From: Advancing regulatory variant effect prediction with AlphaGenome

a, Model overview. AlphaGenome processes 1 Mb of DNA sequences and species identity (human/mouse) to predict 5,930 human or 1,128 mouse genome tracks across diverse cell types and 11 output types at specific resolutions (far right). Computation leverages sequence parallelism, breaking the 1 Mb of DNA sequence into 131-kb chunks processed across devices. The core architecture features a U-Net-style design comprising an encoder (downsampling the sequence), transformers with inter-device communication and a decoder (upsampling), which feed into task-specific output heads at their respective resolutions (detailed in Extended Data Fig. 1). b, The pretraining process, in which 1-Mb DNA intervals are sampled from cross-validation folds, augmented (shifted and reverse complemented) and used to train the model against experimental targets, yields fold-specific and all-fold teacher models. c, The distillation process, in which a student model learns to reproduce predictions from frozen all-fold teacher models using augmented and mutationally perturbed input sequences, yields a single model suitable for variant effect prediction. d, Track prediction: pretrained fold-split model. Relative performance improvement (%) of AlphaGenome over the best competing model for a selection of genome track prediction tasks across modalities and resolutions (Supplementary Table 3). The ‘value’ column represents the absolute performance of AlphaGenome. For all tasks shown, a value of 1.0 indicates perfect performance, with the exception of ‘profile JSD’, for which the ideal value is 0. Both competing models and AlphaGenome pretrained fold-split models were evaluated on held-out genome regions unseen during model training.
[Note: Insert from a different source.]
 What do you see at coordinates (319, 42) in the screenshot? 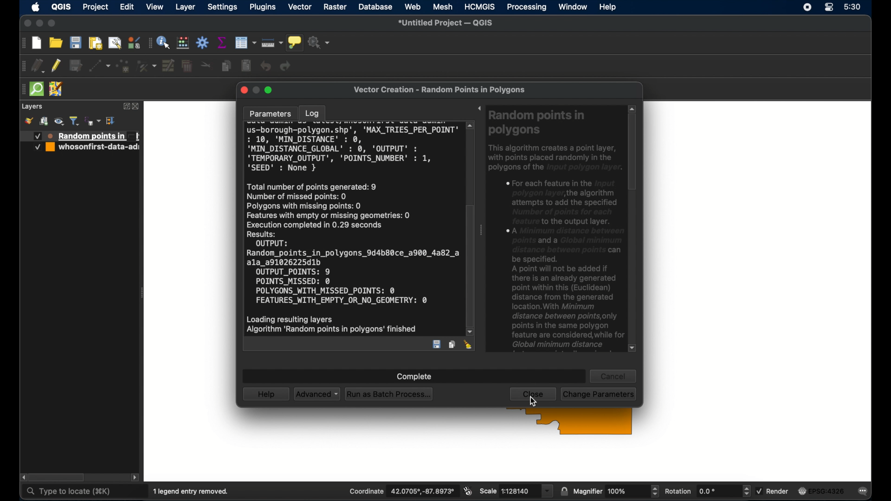
I see `no action selected` at bounding box center [319, 42].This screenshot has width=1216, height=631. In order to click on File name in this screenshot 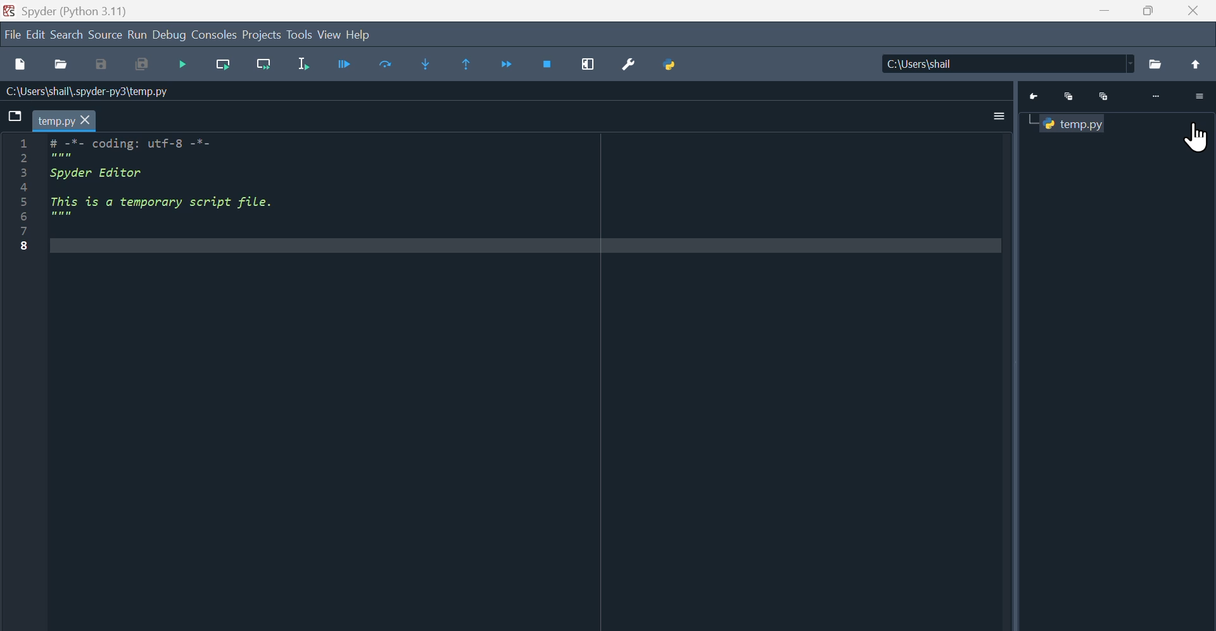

For classification tasks, we adjusted the relative improvement to account for the performance of a random classifier (Methods). e, Variant effect prediction: distilled all-fold model. Relative performance improvement of AlphaGenome over the best competing model for a subset of variant effect prediction tasks (Supplementary Table 4). The distilled student AlphaGenome model is used for these evaluations. The ds/caQTL direction (causality) rows represent the average relative improvement across several similar datasets (Methods). ds, DNase sensitivity; ca, chromatin accessibility; JSD, Jensen–Shannon divergence.